Nel '900 gli strumenti dell'arte si sono moltiplicati procedendo per strade parallele all'arte - com'è successo per lungo tempo alla fotografia e al cinema - oppure creando degli ibridi significativi (vedi la storia del video dagli anni Settanta ad oggi). In effetti, se guardiamo alla storia dell'incontro tra arte e tecnologia, il digitale ci appare soltanto come l'ultimo e più completo standard procedurale che riguarda i media, la comunicazione. Tutto sembra diretto verso un futuro fatto di velocità della comunicazione (una dinamica in atto alla quale si possono benissimo applicare le tesi dromologiche proposti da Paul Virilio, ad esempio) e lo strumento più visibile di questa nuova realtà e senza dubbio Internet. La grande rete mondiale assume le connotazioni visive di un interfaccia cinematico, uno schermo sul quale scorrono in continuazione rappresentazioni verbo-visive di un mondo in cui ognuno è editore e montatore del proprio spettacolo secondo esigenze inedite. In questo panorama mediale, rispetto all'overload visivo, l'artista ha il dovere di rappresentare una specie di filtro selettivo che migliori qualitativamente le possibilità dialogiche e, possibilmente, ne inventi di nuove.

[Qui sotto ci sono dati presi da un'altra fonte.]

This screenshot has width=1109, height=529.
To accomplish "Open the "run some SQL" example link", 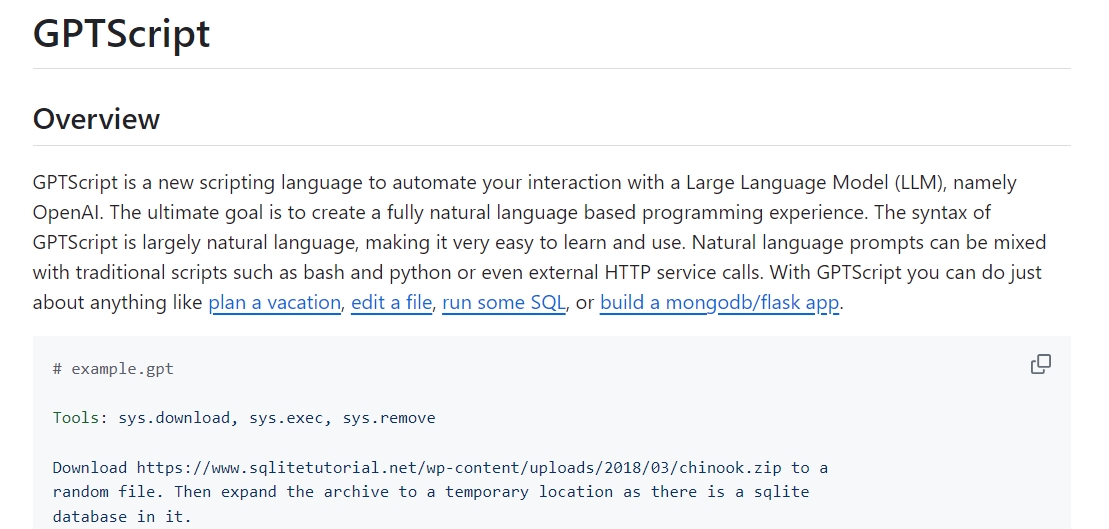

Eppure, soprattutto in rete, la maggior parte delle volte ci troviamo di fronte ad opere d'artista deludenti nelle quali la componente tecnologica sembra essere l'unico contenuto plausibile, un'attitudine che Joseph Squier descrive come "infatuazione tecnofila per gli strumenti". Si tratta di un problema alquanto datato e riteniamo tuttora valida la risposta di Bertold Brecht, secondo il quale, l'arte non è uno specchio con cui riflettere la realtà, ma un martello con cui darle forma. Oggi solo qualche entusiasta potrebbe affermare che i nuovi media hanno cambiato il modo in cui l'arte viene distribuita, il modo in cui vediamo l'arte. Ma non è escluso che, se tutti i canali d'informazione verranno digitalizzati - come sta succedendo - ci sarà sicuramente una trasformazione dei modi in cui l'arte è percepita. Se si pensa al fatto che i cambiamenti in atto già influiscono sui nostri concetti di tempo, spazio e comunità, hanno già inizializzato il nostro archivio mnemonico, hanno cambiato le caratteristiche con le quali distinguiamo tra pubblico e privato... come si può negare che tutto questo non arrivi anche ad influenzare il nostro modo di vedere l'arte?